By Graham Warder, Ph.D., Keene State College

Born in 1835 in Tipperary, Ireland, Patrick Guiney was brought by his father to New Brunswick, Canada, as a young child.  As a teenager he worked in a rope factory in Portland, Maine, and as a machinist in Lawrence, Massachusetts, and attended Holy Cross University for a short time before studying for the Bar and becoming a lawyer.

Patrick Guiney prior to his wound.

At the start of the Civil War, Guiney helped to recruit Irish Americans for the 9th Massachusetts Infantry Regiment.  When the regiment’s first commander was killed in action in July 1862, Guiney succeeded him colonel. Guiney would take part some of the war’s fiercest battles, including Antietam, Fredericksburg, and Chancellorsville.  At the Battle of the Wilderness on May5, 1864, a sharpshooter sent a Minié ball into his face, destroying his left eye.  Expected to die from his wounds, he somehow survived after insisting on an operation.  Discharged from the U.S. Volunteers on June 21, 1864, he went home to be cared for by wife, Jeanette, and assisted by a disability pension of $22.50 a month.

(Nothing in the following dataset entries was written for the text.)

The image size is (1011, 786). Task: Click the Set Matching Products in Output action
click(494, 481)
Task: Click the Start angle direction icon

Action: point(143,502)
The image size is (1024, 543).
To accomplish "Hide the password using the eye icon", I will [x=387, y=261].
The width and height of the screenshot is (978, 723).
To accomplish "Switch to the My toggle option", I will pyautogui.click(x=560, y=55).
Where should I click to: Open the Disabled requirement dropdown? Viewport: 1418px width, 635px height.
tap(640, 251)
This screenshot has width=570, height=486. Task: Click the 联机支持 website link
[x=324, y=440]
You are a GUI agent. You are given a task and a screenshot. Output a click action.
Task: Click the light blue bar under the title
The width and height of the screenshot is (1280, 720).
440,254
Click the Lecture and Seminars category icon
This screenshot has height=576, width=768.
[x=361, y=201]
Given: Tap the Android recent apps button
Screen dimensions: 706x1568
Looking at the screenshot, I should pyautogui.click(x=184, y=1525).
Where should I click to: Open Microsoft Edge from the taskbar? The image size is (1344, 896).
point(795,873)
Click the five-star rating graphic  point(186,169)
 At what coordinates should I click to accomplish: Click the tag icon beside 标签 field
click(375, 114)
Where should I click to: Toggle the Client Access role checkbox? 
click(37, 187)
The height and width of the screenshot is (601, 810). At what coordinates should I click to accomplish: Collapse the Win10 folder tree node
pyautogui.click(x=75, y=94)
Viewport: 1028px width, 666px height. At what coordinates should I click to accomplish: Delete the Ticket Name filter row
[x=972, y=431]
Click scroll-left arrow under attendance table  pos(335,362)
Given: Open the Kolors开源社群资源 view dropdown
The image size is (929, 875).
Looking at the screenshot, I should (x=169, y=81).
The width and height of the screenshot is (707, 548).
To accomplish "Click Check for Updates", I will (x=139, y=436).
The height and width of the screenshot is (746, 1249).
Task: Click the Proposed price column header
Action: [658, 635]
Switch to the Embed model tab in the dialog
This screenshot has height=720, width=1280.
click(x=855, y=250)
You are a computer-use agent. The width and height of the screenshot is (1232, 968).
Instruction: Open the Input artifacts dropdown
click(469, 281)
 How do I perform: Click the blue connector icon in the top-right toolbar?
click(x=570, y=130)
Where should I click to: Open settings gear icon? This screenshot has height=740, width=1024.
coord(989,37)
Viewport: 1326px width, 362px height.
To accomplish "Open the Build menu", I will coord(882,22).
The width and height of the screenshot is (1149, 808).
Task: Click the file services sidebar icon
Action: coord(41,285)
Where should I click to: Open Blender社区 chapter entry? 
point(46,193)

            According to a biographer, “his fine constitution shattered, his spirited beauty ruined by the loss of his left eye and the deep scar in the cheek, with only his courage and his wife’s never­faltering care to sustain him, he patched up, in a measure, his civil existence.”  He returned to work as a lawyer but for the rest of his life endured pain, breathing problems, and dizziness.  From 1869 until his sudden death in 1877, Guiney worked as registrar of the Probate Court of Suffolk County, Massachusetts.

Sources:

Christian G Samito. Commanding Boston’s Irish Ninth: The Civil War Letters of Colonel Patrick R. Guiney, Ninth Massachusetts Volunteer Infantry. New York: Fordham University Press, 1998.

Louise Imogen Guiney, “General Guiney,” in The Holy Cross Purple, 1896, 37-43.